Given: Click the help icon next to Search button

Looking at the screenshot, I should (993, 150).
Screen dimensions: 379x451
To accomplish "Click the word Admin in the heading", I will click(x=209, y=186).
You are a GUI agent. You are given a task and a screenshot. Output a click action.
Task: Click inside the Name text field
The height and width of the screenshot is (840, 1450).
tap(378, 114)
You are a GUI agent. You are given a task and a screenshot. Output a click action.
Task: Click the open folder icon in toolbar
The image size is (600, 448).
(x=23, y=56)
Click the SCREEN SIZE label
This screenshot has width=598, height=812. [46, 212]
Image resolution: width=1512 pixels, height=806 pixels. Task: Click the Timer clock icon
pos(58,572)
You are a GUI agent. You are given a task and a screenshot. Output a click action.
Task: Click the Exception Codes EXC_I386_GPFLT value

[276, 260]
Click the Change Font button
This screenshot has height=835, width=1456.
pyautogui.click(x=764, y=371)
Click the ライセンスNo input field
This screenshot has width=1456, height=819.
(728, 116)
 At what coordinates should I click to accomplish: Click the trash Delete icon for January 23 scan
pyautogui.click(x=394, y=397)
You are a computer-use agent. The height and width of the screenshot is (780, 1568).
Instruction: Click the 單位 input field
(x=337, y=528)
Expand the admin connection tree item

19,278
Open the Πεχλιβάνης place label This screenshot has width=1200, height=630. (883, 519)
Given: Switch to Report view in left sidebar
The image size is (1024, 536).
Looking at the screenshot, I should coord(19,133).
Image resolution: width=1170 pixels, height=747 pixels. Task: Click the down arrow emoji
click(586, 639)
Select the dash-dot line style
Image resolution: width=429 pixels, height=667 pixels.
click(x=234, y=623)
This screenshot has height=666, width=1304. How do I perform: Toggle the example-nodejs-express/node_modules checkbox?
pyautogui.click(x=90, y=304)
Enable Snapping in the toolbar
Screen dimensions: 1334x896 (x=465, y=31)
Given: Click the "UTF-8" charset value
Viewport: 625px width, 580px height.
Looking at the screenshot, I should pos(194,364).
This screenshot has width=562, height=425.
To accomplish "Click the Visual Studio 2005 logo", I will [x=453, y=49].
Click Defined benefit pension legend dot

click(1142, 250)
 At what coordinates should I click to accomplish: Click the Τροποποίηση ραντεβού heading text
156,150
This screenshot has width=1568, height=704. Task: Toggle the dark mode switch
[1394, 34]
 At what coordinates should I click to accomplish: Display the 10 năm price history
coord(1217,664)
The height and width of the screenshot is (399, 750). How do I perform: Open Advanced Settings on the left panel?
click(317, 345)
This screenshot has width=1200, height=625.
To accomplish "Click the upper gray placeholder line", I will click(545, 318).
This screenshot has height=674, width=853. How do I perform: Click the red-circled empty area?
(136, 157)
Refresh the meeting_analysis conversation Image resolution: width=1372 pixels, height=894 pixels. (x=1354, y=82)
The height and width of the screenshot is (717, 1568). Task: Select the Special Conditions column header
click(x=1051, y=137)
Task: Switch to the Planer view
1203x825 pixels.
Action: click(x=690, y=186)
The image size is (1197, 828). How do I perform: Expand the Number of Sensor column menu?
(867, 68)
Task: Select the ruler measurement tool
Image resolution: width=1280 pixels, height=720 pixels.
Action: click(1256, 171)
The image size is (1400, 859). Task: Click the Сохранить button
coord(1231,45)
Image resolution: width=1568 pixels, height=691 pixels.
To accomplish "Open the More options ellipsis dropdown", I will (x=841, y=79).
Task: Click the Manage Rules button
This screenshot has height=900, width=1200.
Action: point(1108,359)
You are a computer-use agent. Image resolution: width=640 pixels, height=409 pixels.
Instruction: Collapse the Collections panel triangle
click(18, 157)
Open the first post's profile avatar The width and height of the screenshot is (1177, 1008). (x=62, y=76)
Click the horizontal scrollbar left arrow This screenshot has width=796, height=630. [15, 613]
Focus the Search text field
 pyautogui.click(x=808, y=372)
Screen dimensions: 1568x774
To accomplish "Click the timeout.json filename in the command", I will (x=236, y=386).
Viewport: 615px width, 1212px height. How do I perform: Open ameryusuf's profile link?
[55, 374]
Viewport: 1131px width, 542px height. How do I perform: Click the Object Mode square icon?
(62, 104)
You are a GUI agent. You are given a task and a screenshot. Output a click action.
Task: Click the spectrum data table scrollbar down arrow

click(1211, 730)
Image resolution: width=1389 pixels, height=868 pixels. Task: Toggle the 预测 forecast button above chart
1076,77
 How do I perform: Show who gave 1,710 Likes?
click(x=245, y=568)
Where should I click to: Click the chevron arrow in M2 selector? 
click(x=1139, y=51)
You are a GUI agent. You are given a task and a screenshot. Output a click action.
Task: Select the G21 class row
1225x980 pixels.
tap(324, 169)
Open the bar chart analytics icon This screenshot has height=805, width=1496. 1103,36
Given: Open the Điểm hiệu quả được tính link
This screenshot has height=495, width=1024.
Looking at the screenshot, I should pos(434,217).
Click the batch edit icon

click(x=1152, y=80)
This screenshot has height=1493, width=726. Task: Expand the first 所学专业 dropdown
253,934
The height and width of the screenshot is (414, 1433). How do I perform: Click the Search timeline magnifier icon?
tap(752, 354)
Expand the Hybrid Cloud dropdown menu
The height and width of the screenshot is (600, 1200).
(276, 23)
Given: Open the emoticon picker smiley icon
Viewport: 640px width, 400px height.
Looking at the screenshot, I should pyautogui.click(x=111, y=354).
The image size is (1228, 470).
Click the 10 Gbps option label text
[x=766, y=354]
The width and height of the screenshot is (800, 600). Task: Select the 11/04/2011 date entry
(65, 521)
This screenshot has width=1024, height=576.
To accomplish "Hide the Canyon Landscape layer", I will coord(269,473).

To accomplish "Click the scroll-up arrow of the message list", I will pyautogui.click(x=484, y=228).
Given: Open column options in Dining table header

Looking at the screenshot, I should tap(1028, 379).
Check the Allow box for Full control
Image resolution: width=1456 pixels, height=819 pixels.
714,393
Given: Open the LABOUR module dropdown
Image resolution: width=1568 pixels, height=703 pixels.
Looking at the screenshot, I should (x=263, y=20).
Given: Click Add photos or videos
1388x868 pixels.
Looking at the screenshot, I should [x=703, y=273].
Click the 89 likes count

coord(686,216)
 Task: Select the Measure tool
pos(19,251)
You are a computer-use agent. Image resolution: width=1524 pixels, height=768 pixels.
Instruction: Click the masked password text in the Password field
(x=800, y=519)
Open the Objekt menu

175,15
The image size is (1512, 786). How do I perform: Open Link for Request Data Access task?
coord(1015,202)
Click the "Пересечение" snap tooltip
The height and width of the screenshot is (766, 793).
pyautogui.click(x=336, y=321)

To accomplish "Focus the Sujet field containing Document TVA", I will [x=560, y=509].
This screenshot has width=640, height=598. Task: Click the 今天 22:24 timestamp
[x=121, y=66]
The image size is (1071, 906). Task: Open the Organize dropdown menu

____

_STATED PROBLEM_.
Begin at the line that has "Select the dash-dot line style" and stop after the line that has "pyautogui.click(x=90, y=304)". Reproduce only those entries, substituting "stroke style" for "line style" and changing nothing else.

_OUTPUT OF THE TASK_.
Select the dash-dot stroke style
Image resolution: width=429 pixels, height=667 pixels.
click(x=234, y=623)
This screenshot has height=666, width=1304. How do I perform: Toggle the example-nodejs-express/node_modules checkbox?
pyautogui.click(x=90, y=304)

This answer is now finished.